(Records from a data source)
>>>

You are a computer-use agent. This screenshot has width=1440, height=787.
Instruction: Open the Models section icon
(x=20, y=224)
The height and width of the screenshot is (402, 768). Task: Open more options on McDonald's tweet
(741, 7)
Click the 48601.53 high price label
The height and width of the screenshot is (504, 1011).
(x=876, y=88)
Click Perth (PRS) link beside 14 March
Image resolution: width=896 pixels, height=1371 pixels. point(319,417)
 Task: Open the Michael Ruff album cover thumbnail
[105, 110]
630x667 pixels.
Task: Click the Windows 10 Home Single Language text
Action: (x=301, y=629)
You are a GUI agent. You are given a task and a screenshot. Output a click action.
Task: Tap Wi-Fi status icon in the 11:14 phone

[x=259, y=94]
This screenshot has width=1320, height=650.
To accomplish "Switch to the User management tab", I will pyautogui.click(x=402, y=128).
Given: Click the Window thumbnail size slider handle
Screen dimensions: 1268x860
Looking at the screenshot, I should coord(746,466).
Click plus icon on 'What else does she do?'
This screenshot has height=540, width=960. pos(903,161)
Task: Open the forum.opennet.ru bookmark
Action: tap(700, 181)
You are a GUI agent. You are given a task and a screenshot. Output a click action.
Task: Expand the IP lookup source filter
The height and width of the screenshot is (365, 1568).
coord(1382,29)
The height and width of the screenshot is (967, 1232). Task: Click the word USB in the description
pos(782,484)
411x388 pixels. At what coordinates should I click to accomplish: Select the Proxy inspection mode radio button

<<<

- BRIEF: Could you reproduce the data above exactly as given?

- WRITTEN SOLUTION:
You are a computer-use agent. This screenshot has width=1440, height=787.
Instruction: Open the Models section icon
(x=20, y=224)
The height and width of the screenshot is (402, 768). Task: Open more options on McDonald's tweet
(741, 7)
Click the 48601.53 high price label
The height and width of the screenshot is (504, 1011).
(x=876, y=88)
Click Perth (PRS) link beside 14 March
Image resolution: width=896 pixels, height=1371 pixels. point(319,417)
 Task: Open the Michael Ruff album cover thumbnail
[105, 110]
630x667 pixels.
Task: Click the Windows 10 Home Single Language text
Action: (x=301, y=629)
You are a GUI agent. You are given a task and a screenshot. Output a click action.
Task: Tap Wi-Fi status icon in the 11:14 phone

[x=259, y=94]
This screenshot has width=1320, height=650.
To accomplish "Switch to the User management tab", I will pyautogui.click(x=402, y=128).
Given: Click the Window thumbnail size slider handle
Screen dimensions: 1268x860
Looking at the screenshot, I should coord(746,466).
Click plus icon on 'What else does she do?'
This screenshot has height=540, width=960. pos(903,161)
Task: Open the forum.opennet.ru bookmark
Action: tap(700, 181)
You are a GUI agent. You are given a task and a screenshot. Output a click action.
Task: Expand the IP lookup source filter
The height and width of the screenshot is (365, 1568).
coord(1382,29)
The height and width of the screenshot is (967, 1232). Task: Click the word USB in the description
pos(782,484)
411x388 pixels. At what coordinates should I click to accomplish: Select the Proxy inspection mode radio button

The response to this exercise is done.